With its Mediterranean, Coral Gables stylings and dozens of boat slips, the neighborhood sells homes for upwards of $3-million. Two 15-story condo towers appear mostly vacant judging from the scarcity of balcony furniture among its 200-plus units.

"That one's hemorrhaging," Hillsborough real estate broker Craig Beggins said of Westshore. "That's where they got their heads cut off."

Even Sun City Center, viewed as a staid retirement community, caught the housing bug and suffers withdrawal symptoms.

Part of Hoffman's original empire since the late 1980s, when his company was called Florida Design Communities, Sun City has about 600 homes for sale. That's about 10 times the listings of several years ago.

"You don't think of that as an investor-driven community," Beggins said. "It is a market where people die and have to sell. But there was no plague that made them all die."

WCI has been on a price chopping binge in Sun City. New homes offered for $550,000 in 2006 sold for $400,000 in 2007.

Although Hoffman wouldn't say so himself - he declined to get specific about WCI's troubles - the company seems to have jettisoned the conservative formula that made it successful early on.

"My philosophy is to be absolutely out of sync with the market," Hoffman told the Times 12 years ago. "When real estate is booming is not the time to buy land.

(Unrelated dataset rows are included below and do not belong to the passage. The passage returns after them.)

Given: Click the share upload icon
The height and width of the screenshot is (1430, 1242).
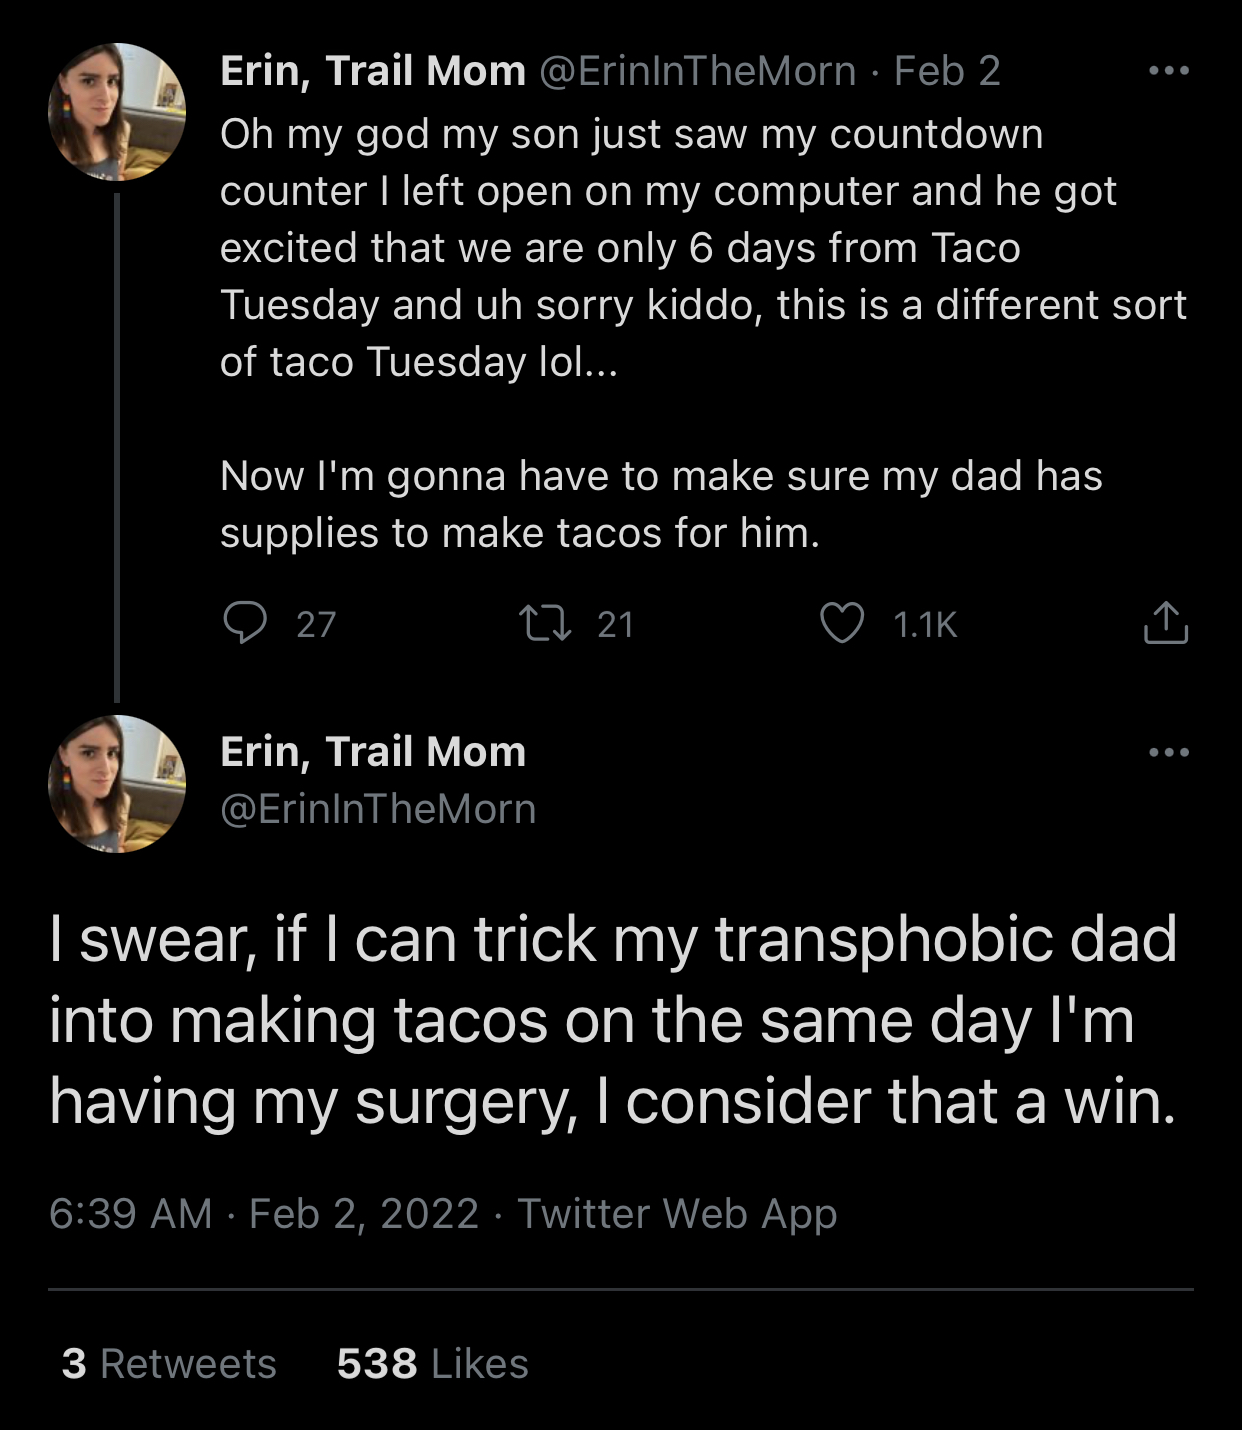Looking at the screenshot, I should pyautogui.click(x=1165, y=623).
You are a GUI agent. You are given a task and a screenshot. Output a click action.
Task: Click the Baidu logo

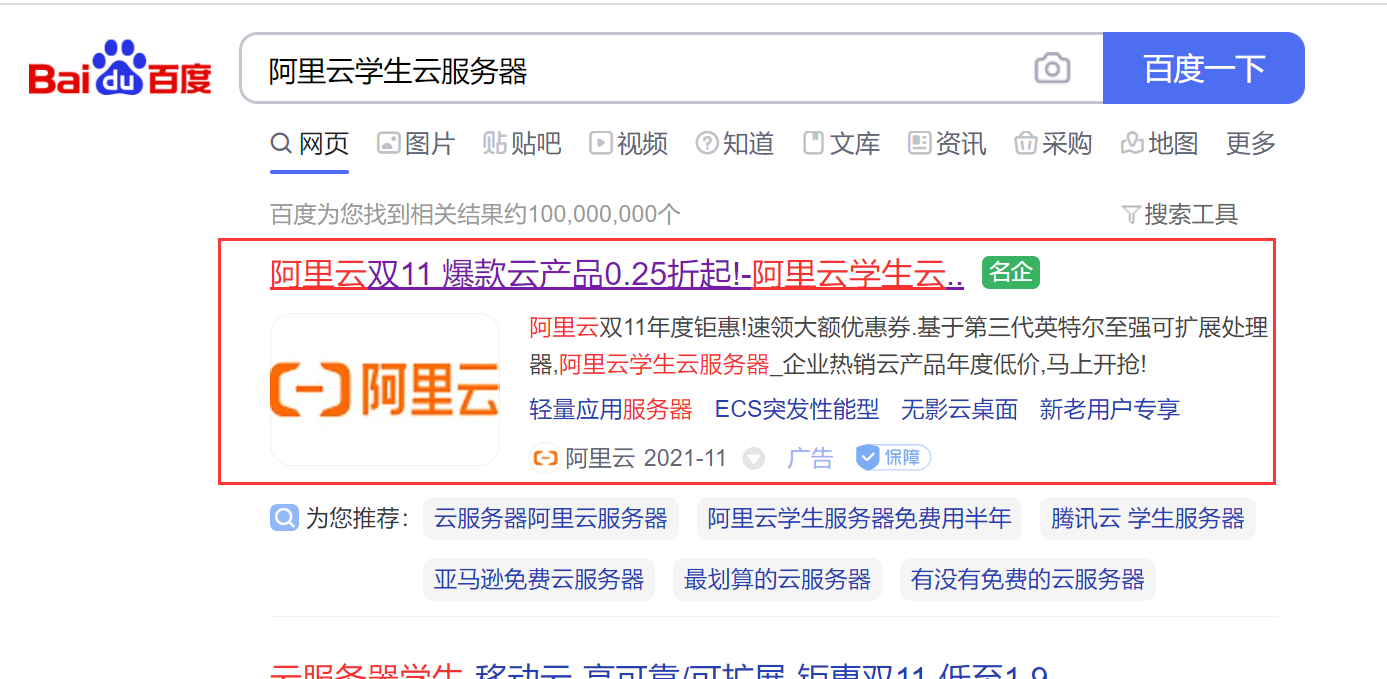click(121, 68)
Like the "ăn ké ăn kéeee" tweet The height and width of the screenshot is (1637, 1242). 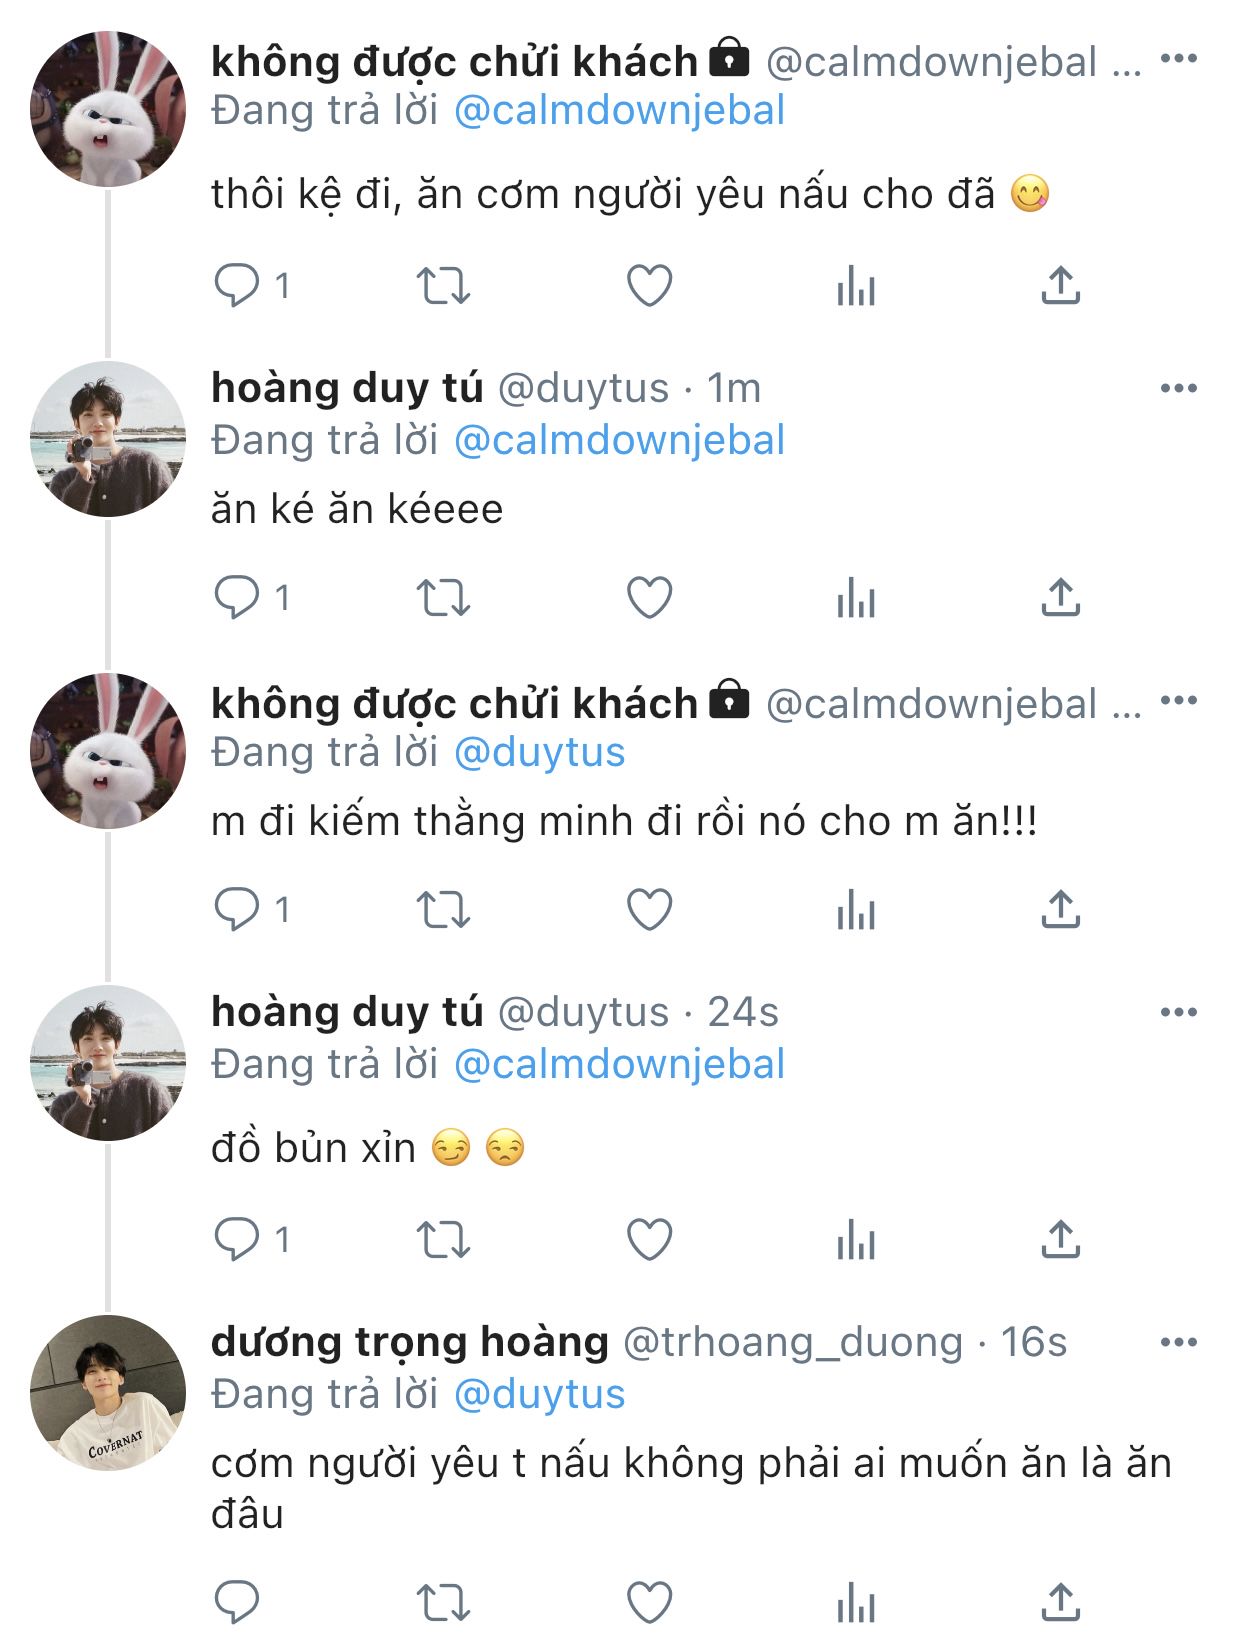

Instead, I always try to buy when nobody else wants it."

That philosophy paid off handsomely when Hoffman scooped up thousands of acres from the real estate division of Westinghouse in 1995.

But by 2002, hungry for more investment cash, WCI went public after hitting the stock market with a $140-million initial public offering. In 2006, the company bragged about launching more than 10 projects. Its portfolio includes 50 communities in Florida and beyond.

But as 2008 begins, WCI's task is to avoid being the largest public home builder to fail during this slump.

Housing analyst Ivy Zelman summed up WCI's predicament last year: "There is too much inventory, not enough sales and price deflation. It's the perfect storm."

James Thorner can be reached at thorner@sptimes.com or 813 226-3313. Read his real estate blog, (Un)Real Estate, at blogs.tampabay.com/realestate/

WCI's roller-coaster ride

1985: Florida Design Communities founded by Al Hoffman, a well known builder-developer in Tampa.

1995: Hoffman and his colleagues buy Westinghouse's real estate division for $560-million.

1998: WCI, the name of the Westinghouse property, merges with Florida Design.

March 2002: WCI, with sales of more than $1-billion, becomes a public company with an IPO. Shares start at $19.

2004: WCI named Builder of the Year by the National Association of Home Builders.

October 2005: Appointed ambassador to Portugal, Hoffman resigns from WCI. Earlier in year, the stock peaks at about $36.

2006: WCI's profit is $9-million, a huge drop from $186-million in 2005

January 2007: Carl Icahn says he's bought nearly 15 percent of WCI.

March 2007: After the company puts itself up for sale, Icahn bids $22 per share, or $956-million. WCI refuses the offer.

Aug. 2007: WCI stock hits a new low, and Icahn reorganizes the board with his favorites. He's later named chairman.

Nov.2007: WCI says it's trimming its work force to 2,100, down from 2006 peak of 3,900.

Jan. 2008: On the cusp of bankruptcy, WCI persuades creditors to restructure its loans through 2009.